* Work required
Starting at the line that contains "This screenshot has", transcribe each line through the end of the material below, exactly and nothing else, leaving out the pictures.

******************************

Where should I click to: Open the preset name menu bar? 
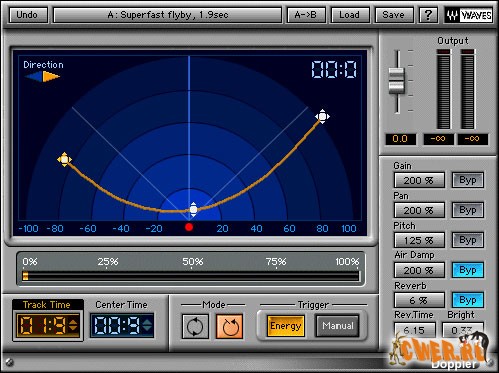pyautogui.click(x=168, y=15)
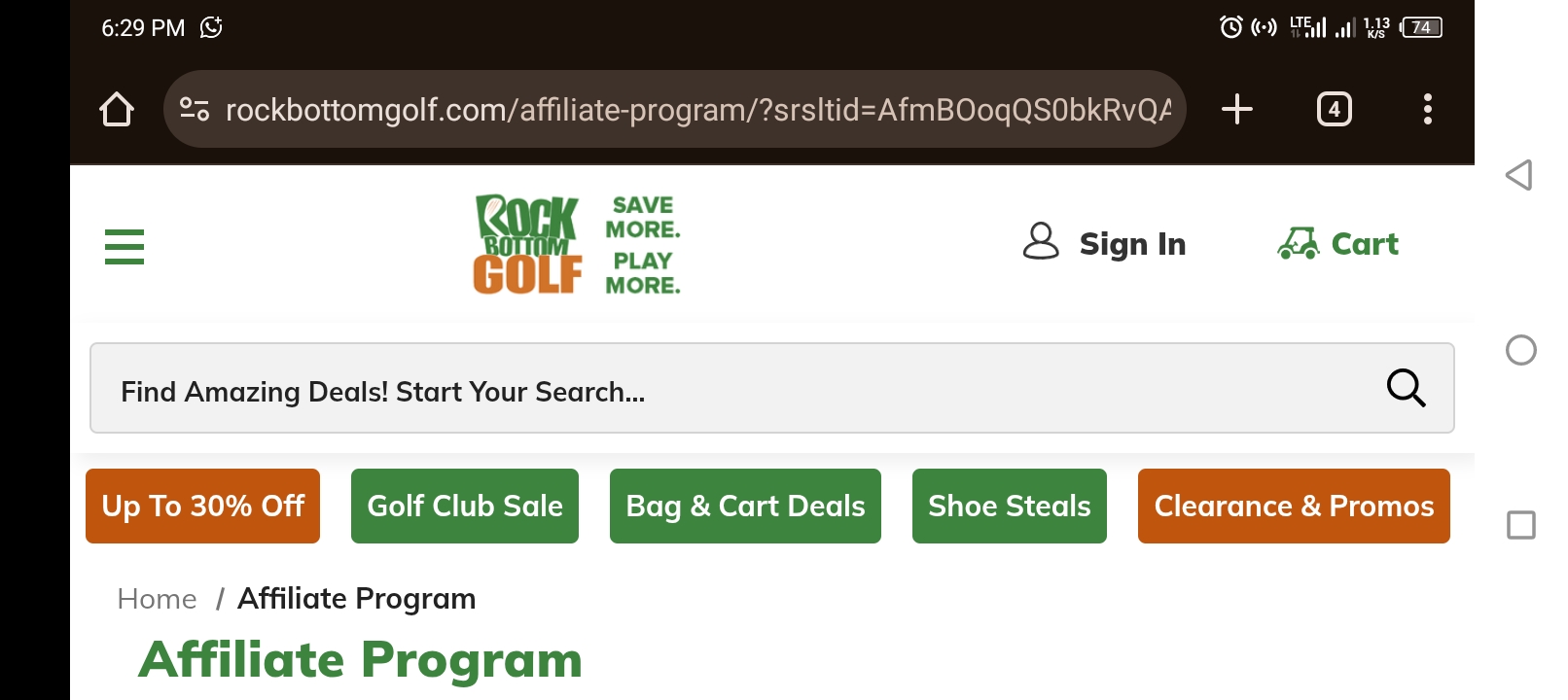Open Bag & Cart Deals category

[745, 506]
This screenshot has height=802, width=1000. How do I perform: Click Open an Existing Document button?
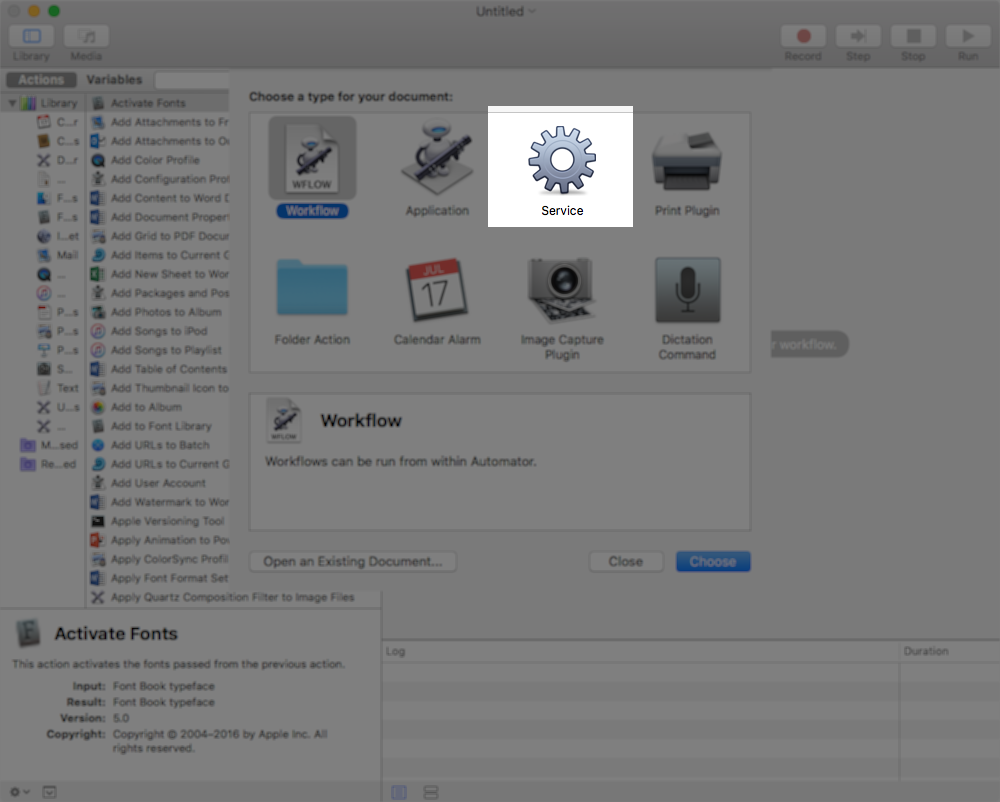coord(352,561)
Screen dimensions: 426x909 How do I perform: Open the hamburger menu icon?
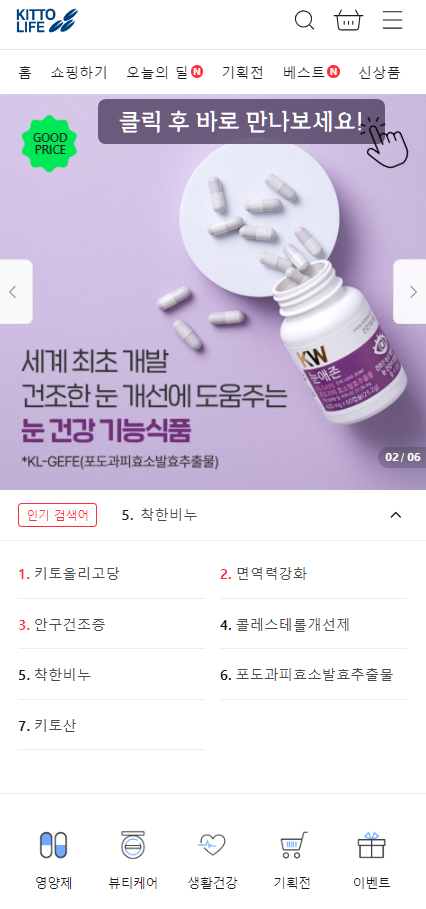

******************************

* Solved problem
This screenshot has height=802, width=1000. How do I perform: Click Open an Existing Document button?
coord(352,561)
Screen dimensions: 426x909 How do I perform: Open the hamburger menu icon?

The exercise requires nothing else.